Work instructions: Switch every "Instruction" in the material below to "Command" and reproduce the material with nothing else changed.

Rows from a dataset
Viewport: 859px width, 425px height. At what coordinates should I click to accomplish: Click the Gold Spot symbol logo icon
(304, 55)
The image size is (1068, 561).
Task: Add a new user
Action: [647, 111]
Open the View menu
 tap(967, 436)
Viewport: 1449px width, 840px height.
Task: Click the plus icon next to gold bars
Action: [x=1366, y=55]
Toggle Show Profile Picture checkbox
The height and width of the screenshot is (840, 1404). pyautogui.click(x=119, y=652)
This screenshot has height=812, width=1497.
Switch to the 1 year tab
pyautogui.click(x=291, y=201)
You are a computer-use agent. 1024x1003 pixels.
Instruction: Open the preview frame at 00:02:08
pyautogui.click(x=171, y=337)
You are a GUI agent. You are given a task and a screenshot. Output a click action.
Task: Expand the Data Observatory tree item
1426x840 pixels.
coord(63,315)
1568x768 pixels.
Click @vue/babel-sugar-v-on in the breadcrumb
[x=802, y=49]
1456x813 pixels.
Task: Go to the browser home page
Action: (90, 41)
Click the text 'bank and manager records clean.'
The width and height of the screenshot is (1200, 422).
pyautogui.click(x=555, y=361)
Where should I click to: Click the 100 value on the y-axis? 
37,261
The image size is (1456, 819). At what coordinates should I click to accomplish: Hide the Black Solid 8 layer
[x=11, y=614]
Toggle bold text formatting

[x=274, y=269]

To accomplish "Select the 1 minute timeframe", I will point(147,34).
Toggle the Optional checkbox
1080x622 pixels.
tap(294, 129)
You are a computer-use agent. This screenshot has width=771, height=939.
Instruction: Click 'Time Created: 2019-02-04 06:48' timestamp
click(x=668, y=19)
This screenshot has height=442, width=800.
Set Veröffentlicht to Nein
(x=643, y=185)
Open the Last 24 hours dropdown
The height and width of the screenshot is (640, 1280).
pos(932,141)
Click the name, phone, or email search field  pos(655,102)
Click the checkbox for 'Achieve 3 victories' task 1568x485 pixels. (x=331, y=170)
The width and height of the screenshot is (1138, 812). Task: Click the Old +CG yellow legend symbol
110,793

Expected answer:
Viewport: 859px width, 425px height. At what coordinates should I click to accomplish: Click the Gold Spot symbol logo icon
(304, 55)
The image size is (1068, 561).
Task: Add a new user
Action: [647, 111]
Open the View menu
 tap(967, 436)
Viewport: 1449px width, 840px height.
Task: Click the plus icon next to gold bars
Action: [x=1366, y=55]
Toggle Show Profile Picture checkbox
The height and width of the screenshot is (840, 1404). pyautogui.click(x=119, y=652)
This screenshot has height=812, width=1497.
Switch to the 1 year tab
pyautogui.click(x=291, y=201)
You are a computer-use agent. 1024x1003 pixels.
Command: Open the preview frame at 00:02:08
pyautogui.click(x=171, y=337)
You are a GUI agent. You are given a task and a screenshot. Output a click action.
Task: Expand the Data Observatory tree item
1426x840 pixels.
coord(63,315)
1568x768 pixels.
Click @vue/babel-sugar-v-on in the breadcrumb
[x=802, y=49]
1456x813 pixels.
Task: Go to the browser home page
Action: (90, 41)
Click the text 'bank and manager records clean.'
The width and height of the screenshot is (1200, 422).
pyautogui.click(x=555, y=361)
Where should I click to: Click the 100 value on the y-axis? 
37,261
The image size is (1456, 819). At what coordinates should I click to accomplish: Hide the Black Solid 8 layer
[x=11, y=614]
Toggle bold text formatting

[x=274, y=269]

To accomplish "Select the 1 minute timeframe", I will point(147,34).
Toggle the Optional checkbox
1080x622 pixels.
tap(294, 129)
You are a computer-use agent. This screenshot has width=771, height=939.
Command: Click 'Time Created: 2019-02-04 06:48' timestamp
click(x=668, y=19)
This screenshot has height=442, width=800.
Set Veröffentlicht to Nein
(x=643, y=185)
Open the Last 24 hours dropdown
The height and width of the screenshot is (640, 1280).
pos(932,141)
Click the name, phone, or email search field  pos(655,102)
Click the checkbox for 'Achieve 3 victories' task 1568x485 pixels. (x=331, y=170)
The width and height of the screenshot is (1138, 812). Task: Click the Old +CG yellow legend symbol
110,793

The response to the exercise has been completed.